[Collected data entries]:
┌──

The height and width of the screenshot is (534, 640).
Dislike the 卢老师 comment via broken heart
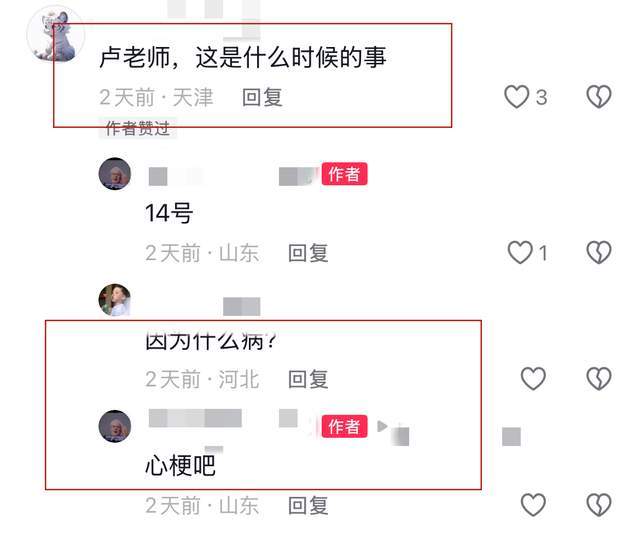(x=599, y=97)
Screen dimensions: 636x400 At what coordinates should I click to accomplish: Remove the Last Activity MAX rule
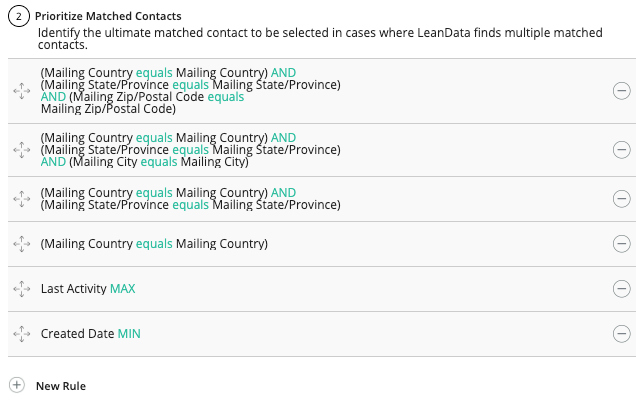pos(621,289)
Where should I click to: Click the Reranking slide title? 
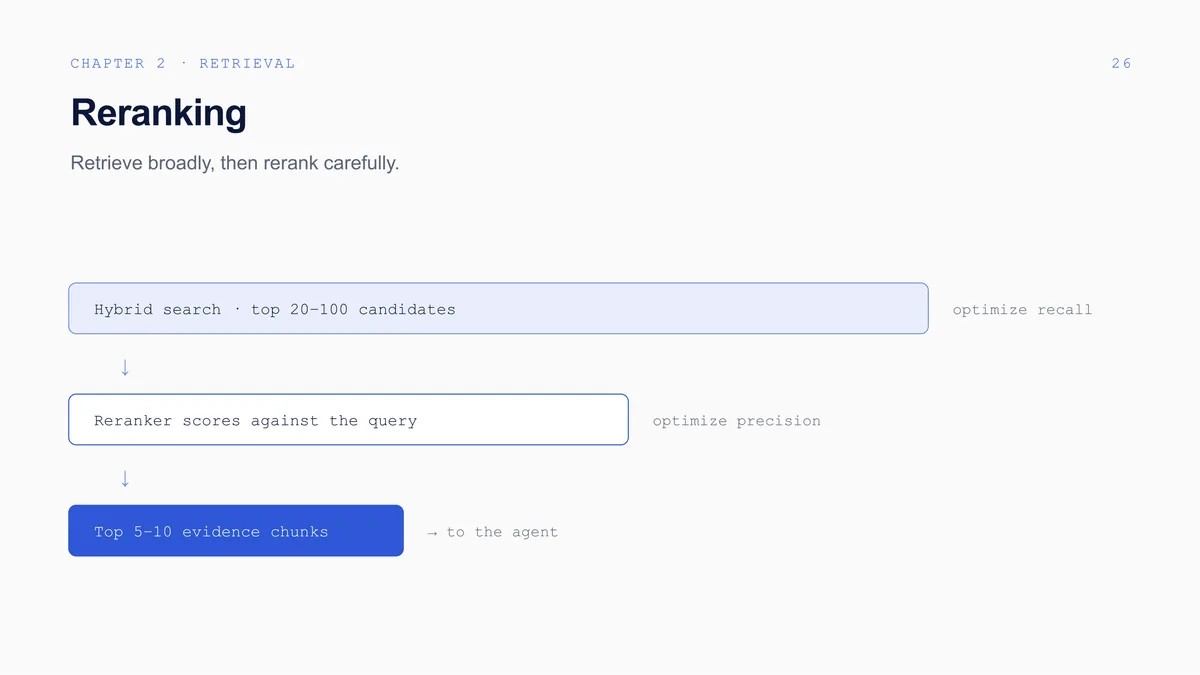pos(158,113)
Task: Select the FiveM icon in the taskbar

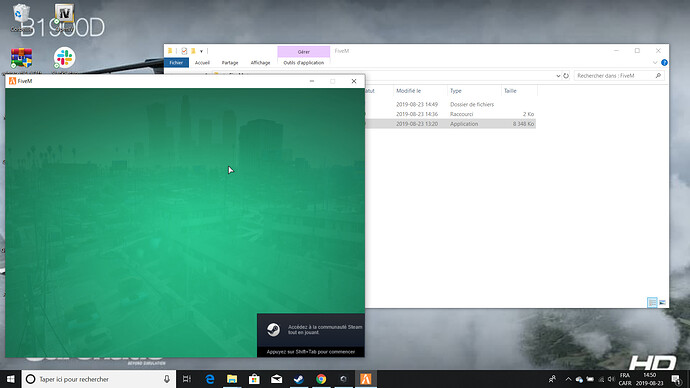Action: [366, 379]

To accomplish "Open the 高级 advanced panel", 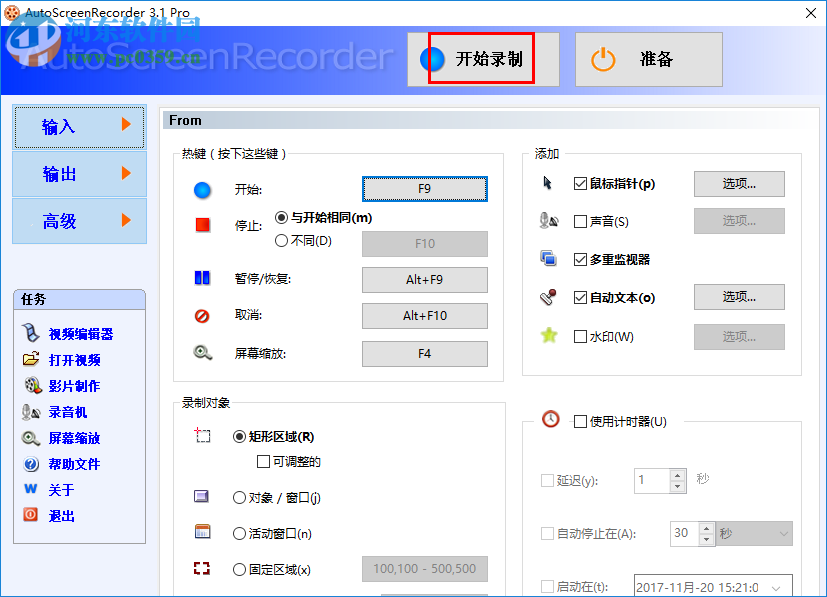I will click(x=79, y=220).
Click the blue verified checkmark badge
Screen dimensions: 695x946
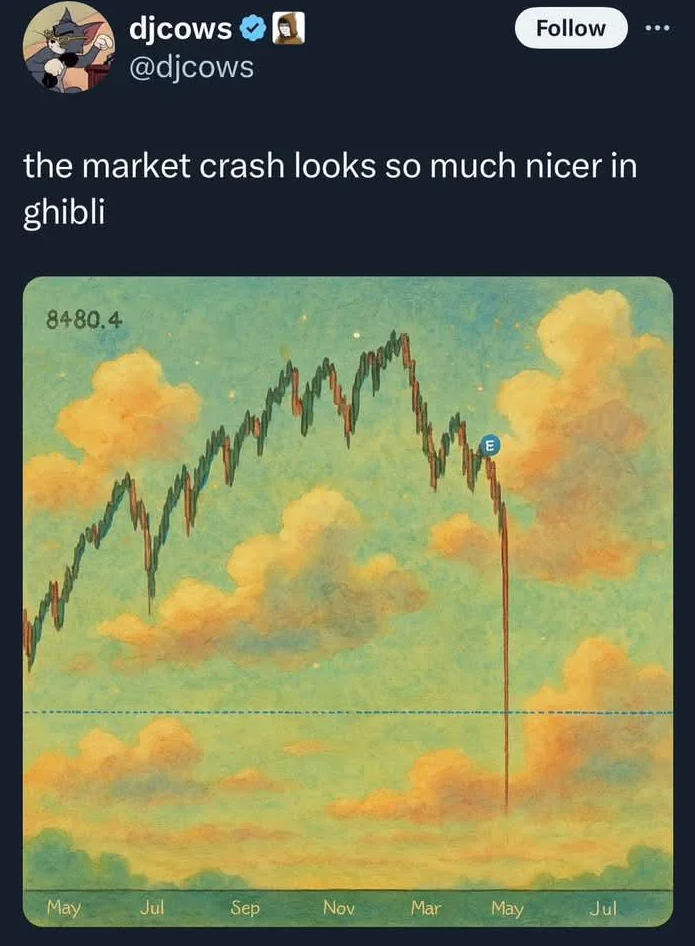254,30
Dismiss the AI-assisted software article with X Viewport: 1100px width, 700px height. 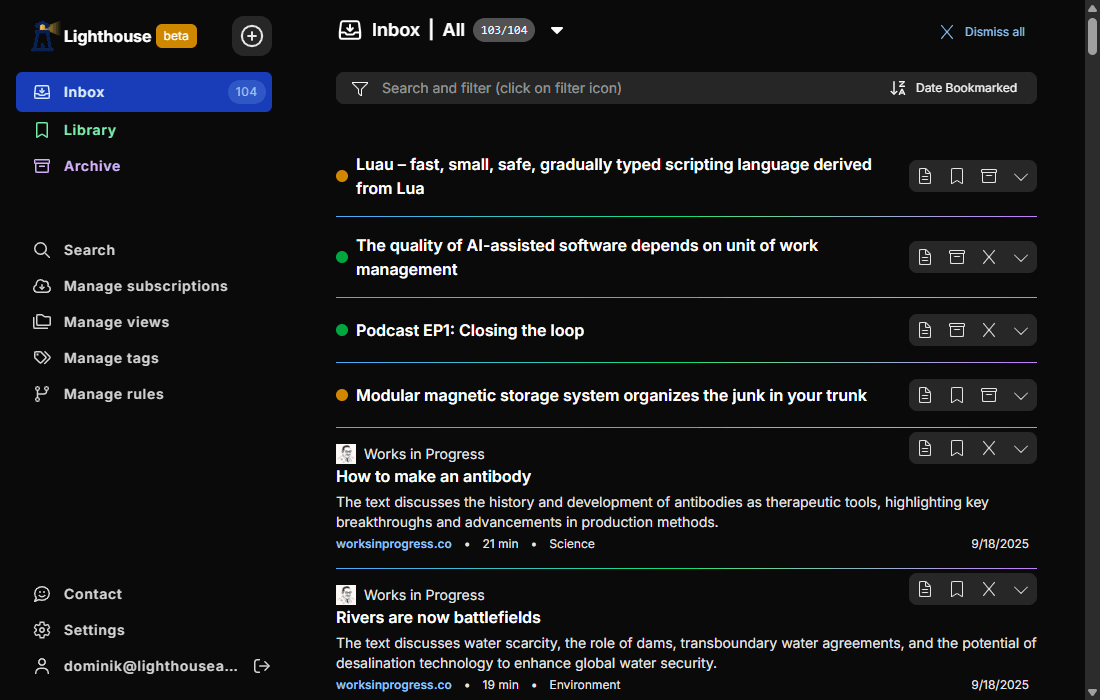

└──

[Work to be completed]: With the pictures left out, copy exactly the lines from the one containing "Screen dimensions: 695x946" through the last line of the data.

[Written solution]:
Screen dimensions: 695x946
254,30
Dismiss the AI-assisted software article with X Viewport: 1100px width, 700px height. 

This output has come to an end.